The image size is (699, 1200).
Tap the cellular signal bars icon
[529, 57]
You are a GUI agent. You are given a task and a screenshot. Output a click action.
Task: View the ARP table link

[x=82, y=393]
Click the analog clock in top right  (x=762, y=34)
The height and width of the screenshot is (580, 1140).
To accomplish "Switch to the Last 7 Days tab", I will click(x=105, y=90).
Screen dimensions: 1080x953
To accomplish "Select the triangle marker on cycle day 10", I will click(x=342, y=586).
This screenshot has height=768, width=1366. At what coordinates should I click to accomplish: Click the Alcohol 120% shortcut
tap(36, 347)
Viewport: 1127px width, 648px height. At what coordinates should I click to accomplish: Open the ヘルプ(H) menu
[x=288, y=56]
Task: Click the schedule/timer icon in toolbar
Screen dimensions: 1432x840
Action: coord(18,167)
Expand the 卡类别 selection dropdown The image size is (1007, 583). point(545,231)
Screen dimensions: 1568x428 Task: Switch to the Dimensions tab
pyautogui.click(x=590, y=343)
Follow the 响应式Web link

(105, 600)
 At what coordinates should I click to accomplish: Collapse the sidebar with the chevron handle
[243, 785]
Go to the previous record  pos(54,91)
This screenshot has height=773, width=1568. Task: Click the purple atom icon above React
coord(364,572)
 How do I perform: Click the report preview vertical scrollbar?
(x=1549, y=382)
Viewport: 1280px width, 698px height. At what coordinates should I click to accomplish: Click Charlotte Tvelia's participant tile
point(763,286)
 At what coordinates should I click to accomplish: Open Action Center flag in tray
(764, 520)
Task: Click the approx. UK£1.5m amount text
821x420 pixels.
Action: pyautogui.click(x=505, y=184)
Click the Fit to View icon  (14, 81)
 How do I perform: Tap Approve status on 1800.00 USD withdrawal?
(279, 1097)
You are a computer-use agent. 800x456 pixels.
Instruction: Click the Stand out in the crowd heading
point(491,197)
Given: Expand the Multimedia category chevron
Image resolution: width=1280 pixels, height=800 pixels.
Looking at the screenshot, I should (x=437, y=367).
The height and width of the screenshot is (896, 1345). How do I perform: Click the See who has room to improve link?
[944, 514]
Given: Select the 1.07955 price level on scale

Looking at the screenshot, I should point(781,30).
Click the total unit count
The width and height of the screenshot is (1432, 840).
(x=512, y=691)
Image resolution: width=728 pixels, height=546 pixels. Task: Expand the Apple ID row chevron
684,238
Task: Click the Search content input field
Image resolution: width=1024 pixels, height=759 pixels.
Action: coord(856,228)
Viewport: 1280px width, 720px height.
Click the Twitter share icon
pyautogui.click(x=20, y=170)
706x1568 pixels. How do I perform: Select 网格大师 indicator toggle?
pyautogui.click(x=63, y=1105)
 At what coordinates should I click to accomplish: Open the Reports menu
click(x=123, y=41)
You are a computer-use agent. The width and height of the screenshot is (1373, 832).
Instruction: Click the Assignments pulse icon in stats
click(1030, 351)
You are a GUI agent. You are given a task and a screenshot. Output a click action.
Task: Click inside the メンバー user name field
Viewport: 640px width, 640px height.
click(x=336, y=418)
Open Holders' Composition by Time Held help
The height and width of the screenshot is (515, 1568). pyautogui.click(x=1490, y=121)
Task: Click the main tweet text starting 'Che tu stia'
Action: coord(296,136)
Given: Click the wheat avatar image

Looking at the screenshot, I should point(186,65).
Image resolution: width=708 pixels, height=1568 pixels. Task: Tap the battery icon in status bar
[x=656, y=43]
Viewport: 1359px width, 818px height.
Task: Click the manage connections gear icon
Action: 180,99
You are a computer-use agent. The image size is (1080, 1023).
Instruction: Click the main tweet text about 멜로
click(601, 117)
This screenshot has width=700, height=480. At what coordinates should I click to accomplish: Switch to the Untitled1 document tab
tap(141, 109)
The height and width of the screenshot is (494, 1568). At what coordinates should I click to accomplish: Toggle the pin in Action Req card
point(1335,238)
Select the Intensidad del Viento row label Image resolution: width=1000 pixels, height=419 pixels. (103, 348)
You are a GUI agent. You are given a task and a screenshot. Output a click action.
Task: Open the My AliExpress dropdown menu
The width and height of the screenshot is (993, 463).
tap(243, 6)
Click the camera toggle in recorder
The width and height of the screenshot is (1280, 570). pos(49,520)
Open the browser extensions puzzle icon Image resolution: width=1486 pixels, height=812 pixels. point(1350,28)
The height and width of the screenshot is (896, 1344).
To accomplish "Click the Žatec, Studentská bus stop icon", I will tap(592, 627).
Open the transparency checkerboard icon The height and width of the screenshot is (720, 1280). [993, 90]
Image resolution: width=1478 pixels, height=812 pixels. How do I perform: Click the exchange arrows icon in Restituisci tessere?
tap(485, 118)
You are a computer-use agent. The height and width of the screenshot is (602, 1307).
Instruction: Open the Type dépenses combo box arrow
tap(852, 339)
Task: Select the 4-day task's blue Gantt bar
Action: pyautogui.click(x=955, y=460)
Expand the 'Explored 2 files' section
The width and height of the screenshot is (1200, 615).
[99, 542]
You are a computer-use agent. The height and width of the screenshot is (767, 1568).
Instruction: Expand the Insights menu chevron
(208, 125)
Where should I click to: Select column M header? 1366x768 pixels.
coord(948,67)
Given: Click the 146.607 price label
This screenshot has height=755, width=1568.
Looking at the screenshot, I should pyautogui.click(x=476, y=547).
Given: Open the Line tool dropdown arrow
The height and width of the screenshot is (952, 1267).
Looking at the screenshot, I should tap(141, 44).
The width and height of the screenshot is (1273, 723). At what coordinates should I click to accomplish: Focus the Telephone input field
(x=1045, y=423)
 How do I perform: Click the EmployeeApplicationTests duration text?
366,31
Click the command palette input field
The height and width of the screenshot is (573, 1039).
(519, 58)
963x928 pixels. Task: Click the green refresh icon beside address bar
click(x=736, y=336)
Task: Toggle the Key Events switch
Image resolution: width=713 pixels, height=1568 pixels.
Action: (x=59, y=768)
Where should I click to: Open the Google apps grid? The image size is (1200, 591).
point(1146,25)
++++++++++
**Work required:**
Your answer should be each line from the preceding material in which the word "dropdown" occurs.

**Your response:**
Expand the 卡类别 selection dropdown The image size is (1007, 583). point(545,231)
Task: Open the My AliExpress dropdown menu
Given: Open the Line tool dropdown arrow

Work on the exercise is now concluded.